There’s a lot to take on here, personally. I have failed. This site has failed Aston Villa Ladies. If there are Aston Villa fans out there who can find it in themselves to mock and not question, then I have simply not done a good enough job of A - reporting on Aston Villa Ladies or B - finding someone who will. That’s completely and utterly unacceptable and I’m going to have to carry that. I have let down the mandate given to me by my forebear in this role and it’s now on me, and this site, to perform that task. No, we alone are not responsible - but there must be more than one site reporting (shout out to The Claret and View) on Aston Villa Ladies consistently - because the club deserves to be reported about. If the context is not clear - that’s on us, really. Fan blogs can do that, and they should do that, because so much context and story is lost on larger newspapers who just write things.

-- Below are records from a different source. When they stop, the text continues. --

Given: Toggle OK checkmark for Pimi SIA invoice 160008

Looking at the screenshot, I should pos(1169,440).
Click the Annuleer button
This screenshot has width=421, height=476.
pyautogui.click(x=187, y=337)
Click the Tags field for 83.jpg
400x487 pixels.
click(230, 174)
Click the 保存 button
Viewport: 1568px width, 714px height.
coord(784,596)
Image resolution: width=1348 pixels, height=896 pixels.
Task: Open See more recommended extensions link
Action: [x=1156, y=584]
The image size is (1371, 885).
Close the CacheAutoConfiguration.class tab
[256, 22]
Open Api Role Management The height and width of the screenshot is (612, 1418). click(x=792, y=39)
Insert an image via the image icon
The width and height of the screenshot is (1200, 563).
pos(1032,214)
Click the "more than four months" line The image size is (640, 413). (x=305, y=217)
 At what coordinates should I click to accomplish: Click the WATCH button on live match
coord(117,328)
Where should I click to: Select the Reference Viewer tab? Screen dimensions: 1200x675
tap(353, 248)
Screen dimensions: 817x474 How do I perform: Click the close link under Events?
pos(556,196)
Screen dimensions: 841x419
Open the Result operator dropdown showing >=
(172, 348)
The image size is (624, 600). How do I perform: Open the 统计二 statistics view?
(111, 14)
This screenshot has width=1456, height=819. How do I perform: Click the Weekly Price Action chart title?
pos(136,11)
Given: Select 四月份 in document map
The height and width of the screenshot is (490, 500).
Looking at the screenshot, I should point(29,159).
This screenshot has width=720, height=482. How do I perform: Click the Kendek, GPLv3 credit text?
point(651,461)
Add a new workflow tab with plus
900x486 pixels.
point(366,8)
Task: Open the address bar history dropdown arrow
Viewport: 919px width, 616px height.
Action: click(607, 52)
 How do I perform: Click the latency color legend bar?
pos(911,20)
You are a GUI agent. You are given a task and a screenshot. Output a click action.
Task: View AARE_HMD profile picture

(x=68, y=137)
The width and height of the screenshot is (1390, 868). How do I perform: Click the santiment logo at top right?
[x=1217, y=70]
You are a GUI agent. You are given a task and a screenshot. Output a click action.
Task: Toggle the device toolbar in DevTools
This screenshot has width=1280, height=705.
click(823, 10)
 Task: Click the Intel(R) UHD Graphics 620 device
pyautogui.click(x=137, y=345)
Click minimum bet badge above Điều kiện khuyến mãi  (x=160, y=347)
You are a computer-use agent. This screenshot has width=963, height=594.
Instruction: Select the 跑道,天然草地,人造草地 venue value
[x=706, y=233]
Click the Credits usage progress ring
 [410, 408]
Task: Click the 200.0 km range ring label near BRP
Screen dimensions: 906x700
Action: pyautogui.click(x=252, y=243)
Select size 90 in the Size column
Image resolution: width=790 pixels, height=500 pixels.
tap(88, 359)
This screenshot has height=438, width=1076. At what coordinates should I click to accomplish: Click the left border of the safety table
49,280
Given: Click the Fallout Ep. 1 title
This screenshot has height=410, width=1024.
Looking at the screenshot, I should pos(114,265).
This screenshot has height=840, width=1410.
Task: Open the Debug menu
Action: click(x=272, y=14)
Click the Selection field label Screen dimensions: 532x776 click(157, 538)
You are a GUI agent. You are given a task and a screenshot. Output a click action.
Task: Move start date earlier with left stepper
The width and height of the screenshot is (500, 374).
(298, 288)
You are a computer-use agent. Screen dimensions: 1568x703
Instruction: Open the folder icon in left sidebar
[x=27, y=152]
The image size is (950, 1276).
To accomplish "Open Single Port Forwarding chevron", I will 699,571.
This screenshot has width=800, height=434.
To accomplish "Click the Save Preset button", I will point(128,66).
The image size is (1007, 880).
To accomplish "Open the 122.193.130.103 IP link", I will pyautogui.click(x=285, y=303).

I feel awful at the fact that Villa fans are looking at their Ladies team in a bad light, this should not be the case, because despite the result - Villa Ladies are something to be proud of.

Just reflect on that performance one more time. Villa couldn’t do anything. They were outmatched and outgunned. United’s high press confined the ball to Villa’s half. Waged layers of international quality were matched up with those paying to play for the club. Villa Ladies play for the pride of wearing the Aston Villa badge, and that shows. At 9 goals down they still gave it everything - with crunching tackles and searching passes. Credit must go to Sian Rogers in goal, who did everything she could to avoid mirroring an exasperated Brad Guzan, flapping his arms in frustration. Villa Ladies try, despite it all. 12-0 doesn’t take that away. The fans sung and raised hell until the end, and they’ll do the same again, as Villa Ladies play for the Lion Rampant on their shirt.